■ Exercise prompt
Your task is to copy exactly the lines from the line containing "Image resolution: width=850" through the end of the listing below, with pictures left out.

■ Records to process
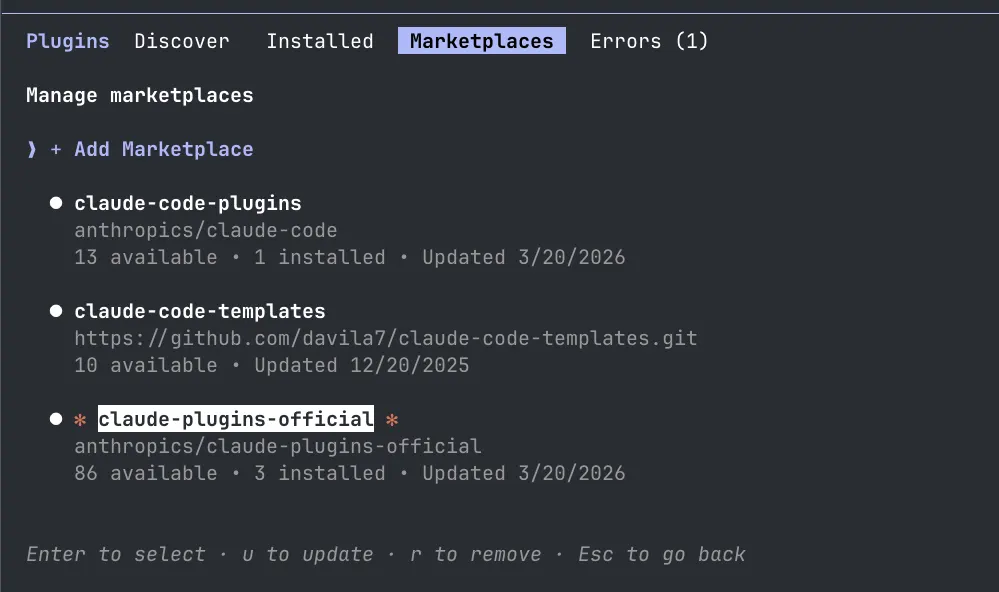Click the davila7 claude-code-templates GitHub URL

click(385, 338)
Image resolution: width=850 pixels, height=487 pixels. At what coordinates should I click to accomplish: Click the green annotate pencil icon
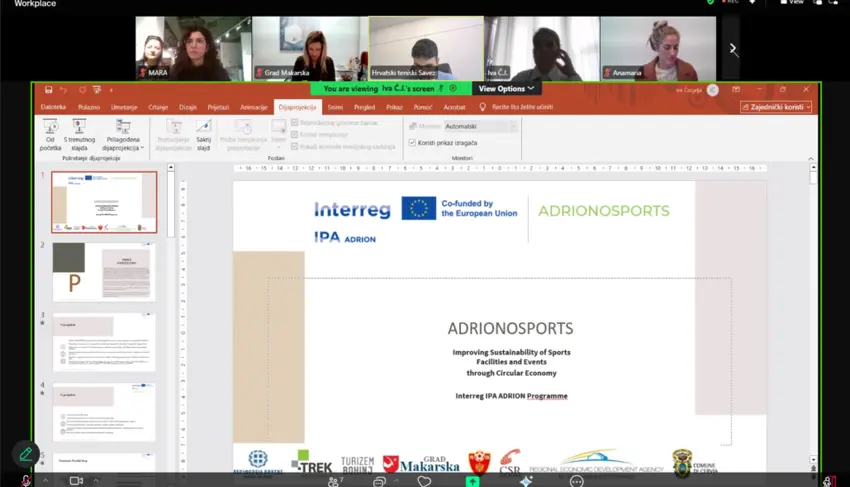click(x=25, y=454)
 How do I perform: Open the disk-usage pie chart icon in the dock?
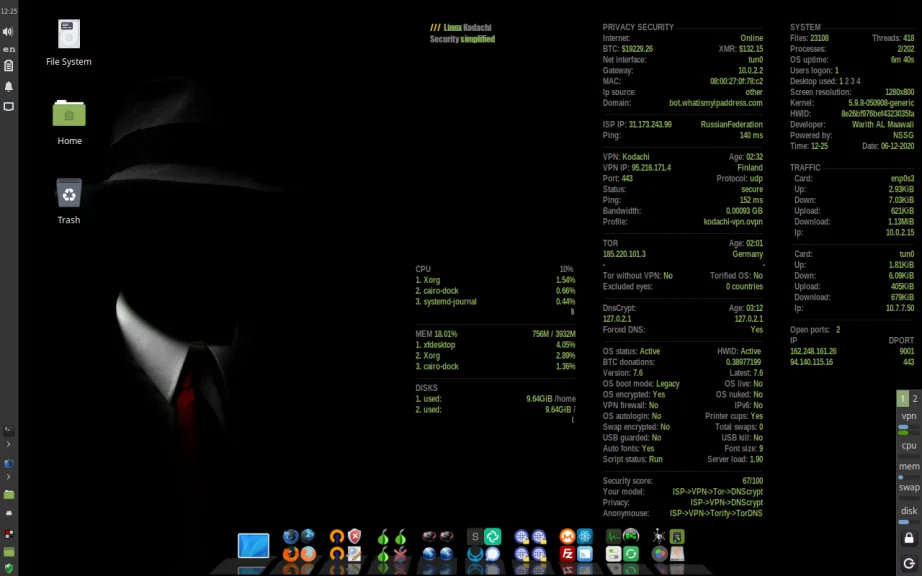pyautogui.click(x=658, y=556)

■ Task response
Image resolution: width=850 pixels, height=487 pixels. At what coordinates should I click to accomplish: Click the green annotate pencil icon
click(x=25, y=454)
 How do I perform: Open the disk-usage pie chart icon in the dock?
pyautogui.click(x=658, y=556)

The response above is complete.